VMware is shelling out big bucks for two companies to fill out its technology stack: developer platform Pivotal Software for $2.7 billion and cybersecurity firm Carbon Black for $2.1 billion.
“These acquisitions address two critical technology priorities of all businesses today—building modern, enterprise-grade applications and protecting enterprise workloads and clients,” VMware CEO Pat Gelsinger said in a press release. “With these actions we meaningfully accelerate our subscription and SaaS offerings and expand our ability to enable our customers’ digital transformation.”
VMware (NYSE: [[ticker:VMW]]), based in Palo Alto, CA, sells virtualization software and a variety of cloud tools and services. The company announced the deals alongside its second quarter earnings report, and plans to hold an executive question and answer session about the transactions midday Friday.
The agreement with Pivotal (NYSE: [[ticker:PVTL]]) values the San Francisco company at $15 per share, a premium from the $13.70 it closed at Thursday before news of the deal broke. VMWare, which already owned a portion of Pivotal, is also buying Class B shares of the company owned by Dell Technologies (NYSE: [[ticker:DELL]]). (Class A shares will be bought for $15 each, while the Class B shares owned by Dell will get 1/20th of a share of VMware in return, the company said. The deal also increases Dell’s ownership stake in VMware by about 0.34 percentage points, to 81.09 percent.)
VMware pegs the enterprise value of the Pivotal deal at $2.7 billion.
Pivotal went public in April 2018 at $15 a share, valuing it at $3.8 billion back then.

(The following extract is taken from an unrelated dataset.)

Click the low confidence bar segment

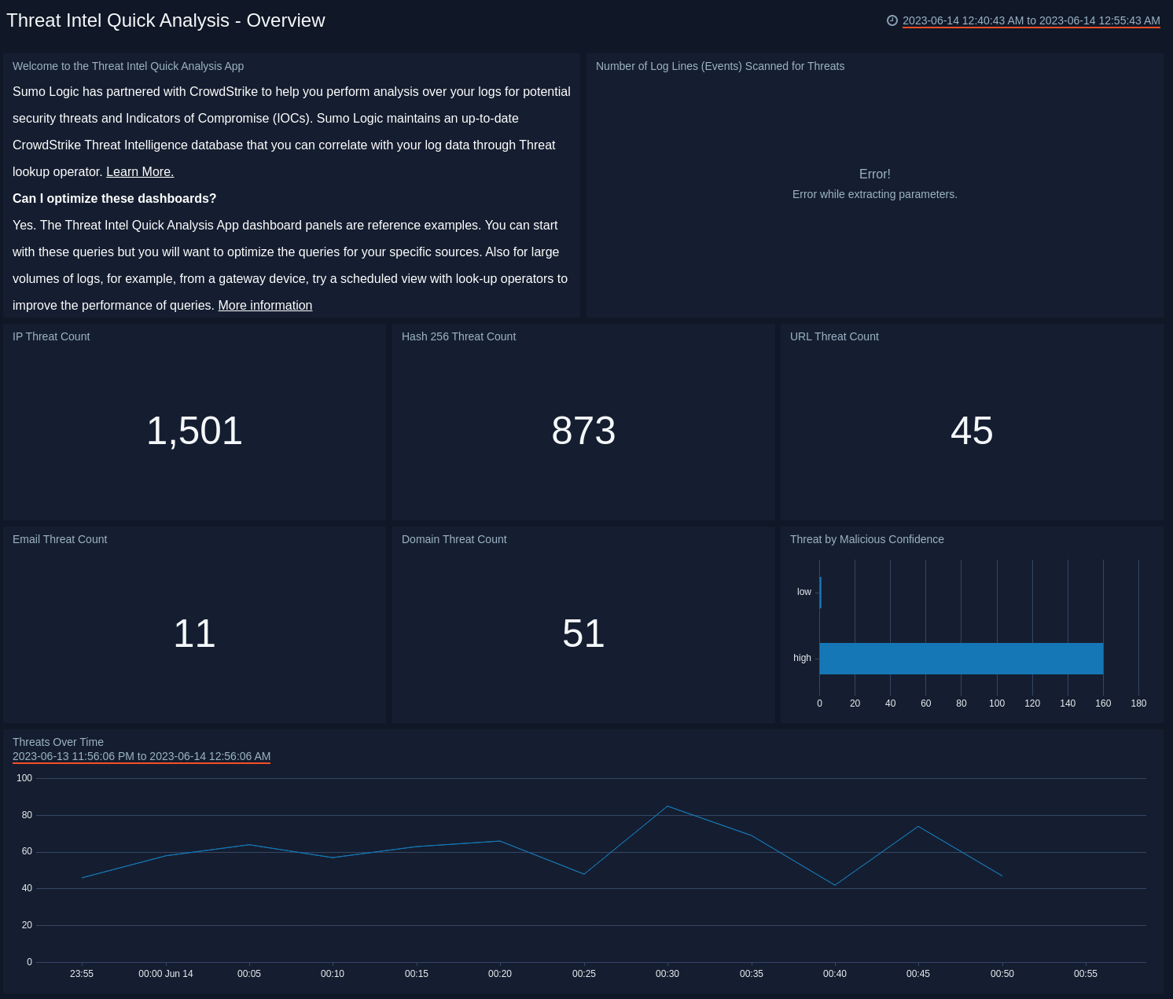click(821, 592)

The company had spun out of EMC and its then-subsidiary VMware in 2013. Dell bought EMC in 2016.
VMware’s all-cash deal for Carbon Black (NASDAQ: [[ticker:CBLK]]) values the company at $26 per share, while the cybersecurity company’s shares traded at $24.50 prior to news of the deal. The transaction has an enterprise value of $2.1 billion, VMware said.

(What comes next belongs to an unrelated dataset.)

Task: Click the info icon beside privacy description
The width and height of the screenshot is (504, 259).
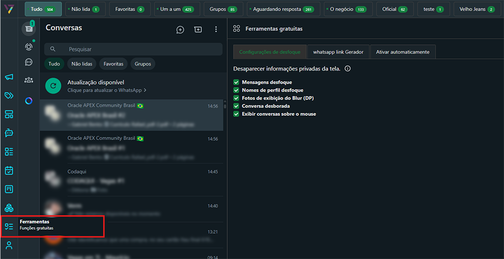Action: tap(348, 69)

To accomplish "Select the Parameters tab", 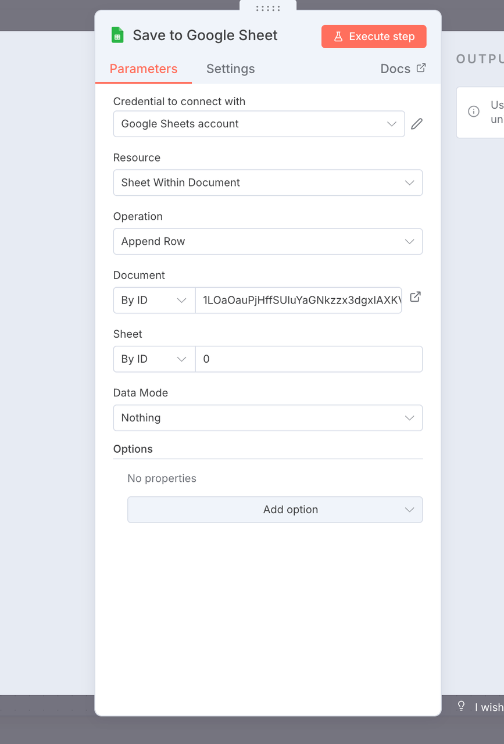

Carbon Black, founded in 2002 by offensive hackers from the US National Security Agency and the Central Intelligence Agency, went public a month after Pivotal, in May 2018. It hit the markets at $19 per share and was valued at $1.2 billion then. Shares of the company’s stock peaked in June 2018 at $34 per share before falling as low as $12.50 in February.
CEO Patrick Morley told Xconomy in May that he tells employees not to worry about the stock price fluctuations.
“I tell people not to focus on the IPO, but it’s hard to ignore,” said Morley, the company’s CEO since 2007. “You have to be cautious not to equate value with the stock price.”